Task to carry out
Line by line, copy the records below exactly and leave the pictures out.

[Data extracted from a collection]
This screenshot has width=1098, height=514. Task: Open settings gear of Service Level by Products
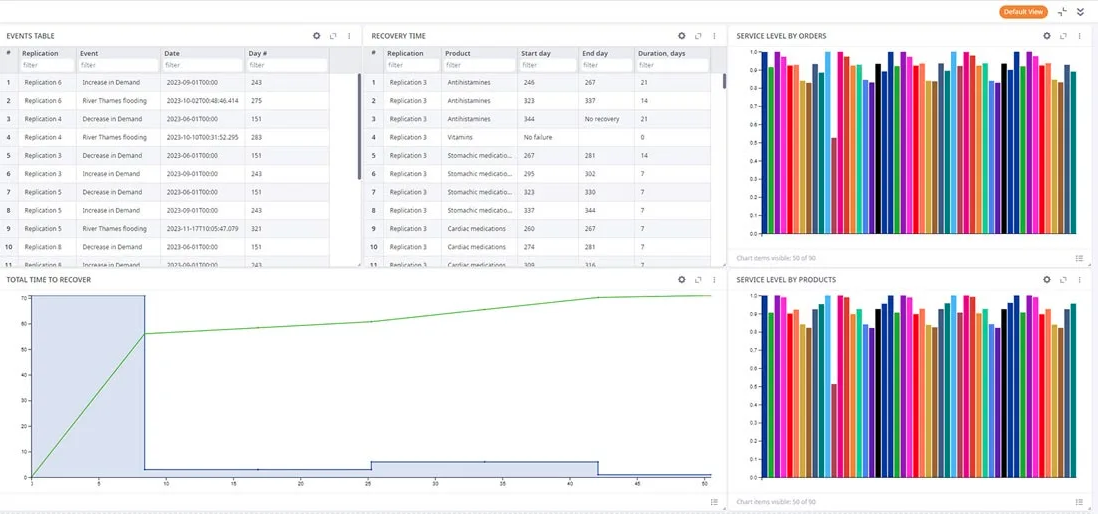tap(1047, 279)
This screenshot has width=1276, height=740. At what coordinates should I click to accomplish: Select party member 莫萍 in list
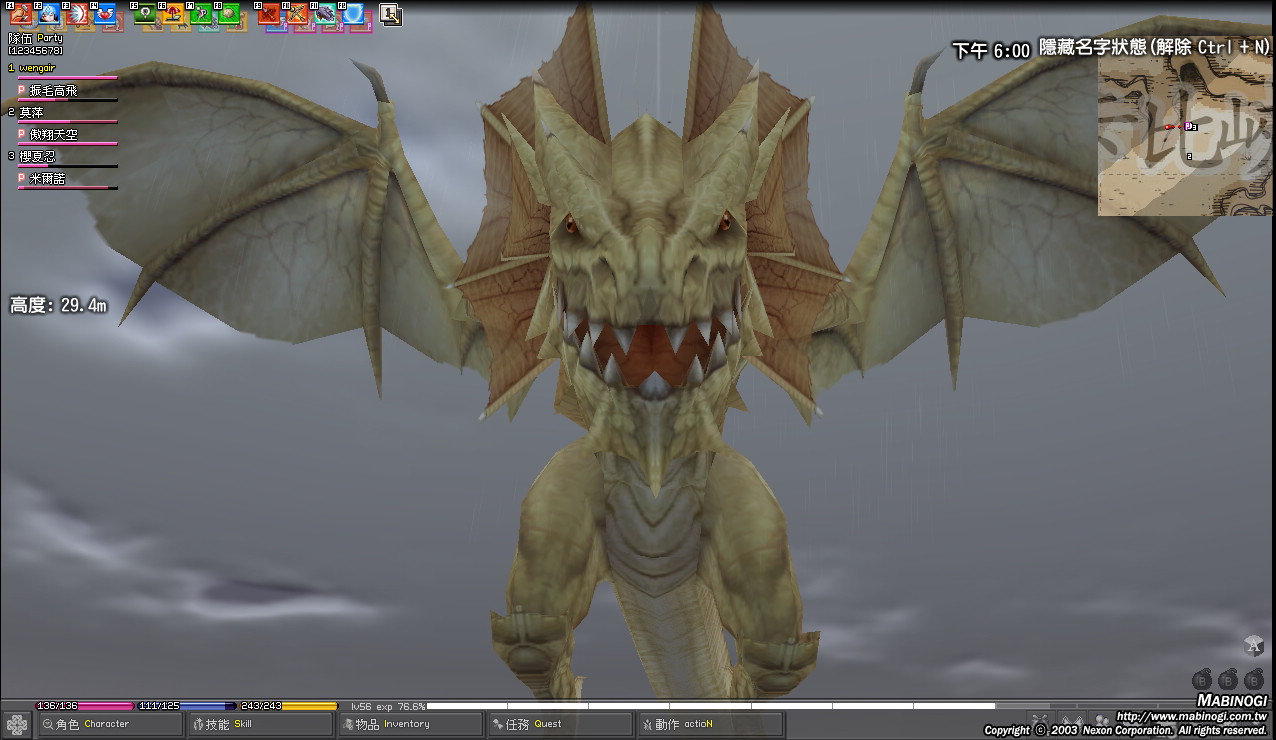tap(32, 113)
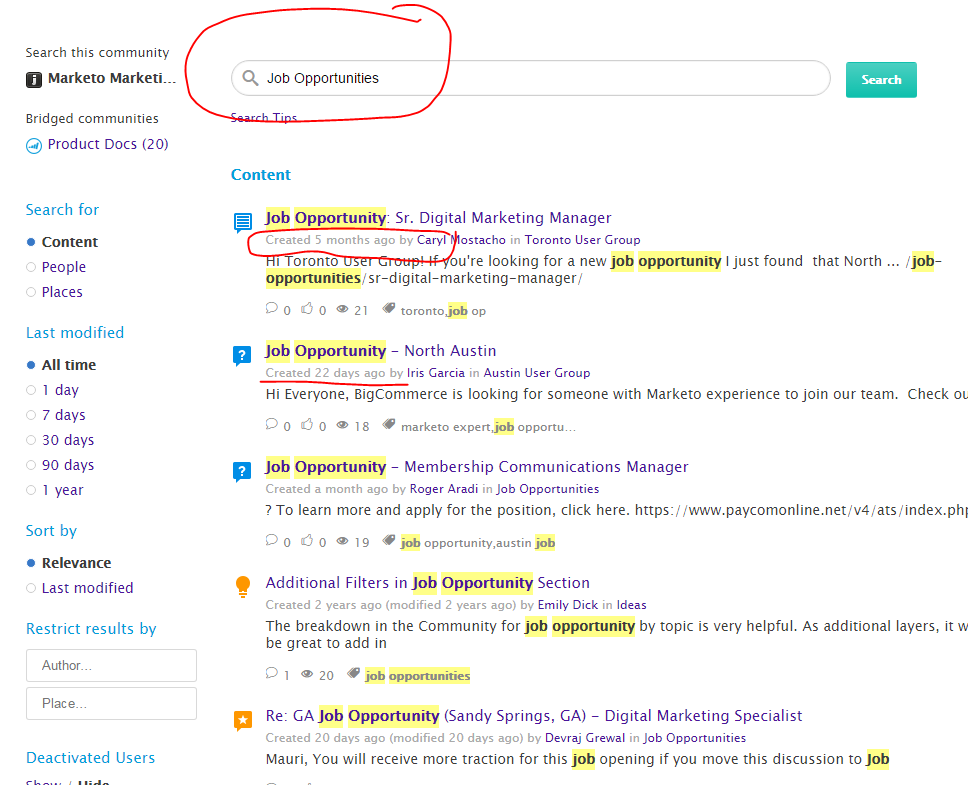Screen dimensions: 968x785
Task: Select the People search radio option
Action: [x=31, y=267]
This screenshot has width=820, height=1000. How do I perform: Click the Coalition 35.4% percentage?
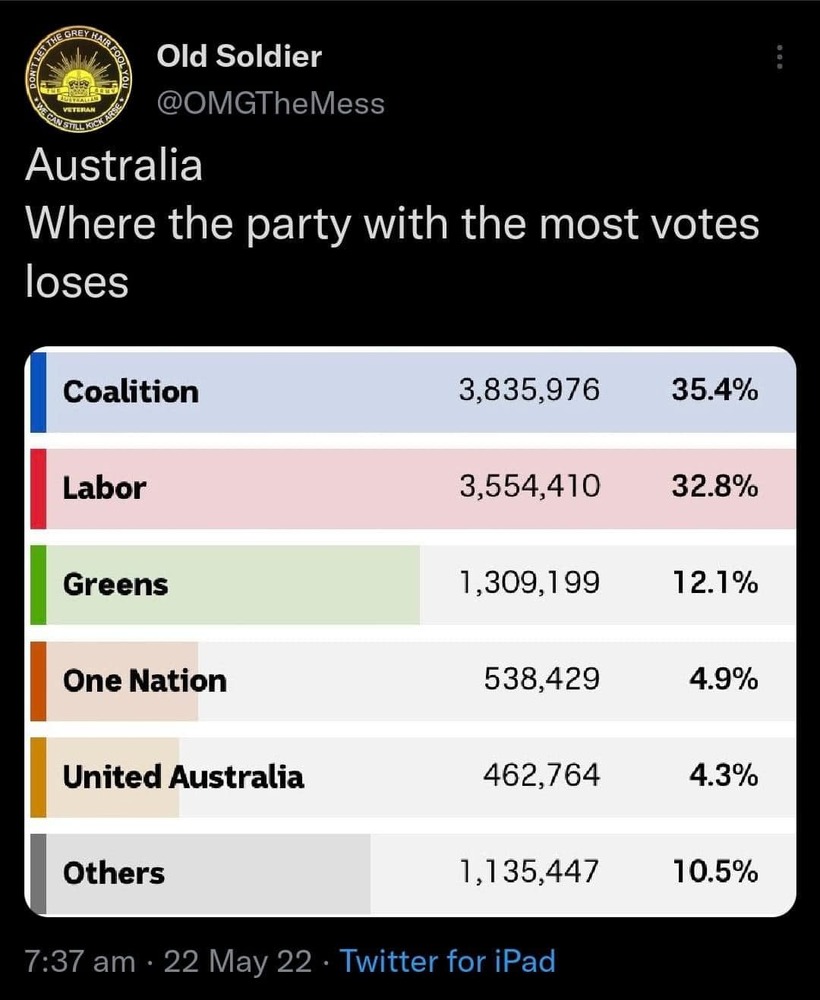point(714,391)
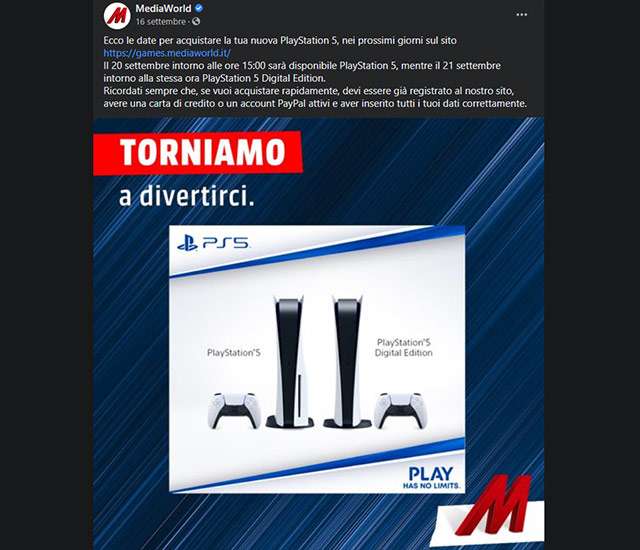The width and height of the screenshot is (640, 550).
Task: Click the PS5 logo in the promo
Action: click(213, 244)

Answer to the exercise
This screenshot has width=1098, height=514. Task: Open settings gear of Service Level by Products
tap(1047, 279)
This screenshot has width=1276, height=740. At what coordinates should I click to accomplish: Select party member 莫萍 in list
tap(32, 113)
Screen dimensions: 968x785
Task: Select the People search radio option
Action: [x=31, y=267]
This screenshot has width=820, height=1000. How do I perform: Click the Coalition 35.4% percentage?
point(714,391)
The width and height of the screenshot is (640, 550).
Task: Click the PS5 logo in the promo
Action: click(213, 244)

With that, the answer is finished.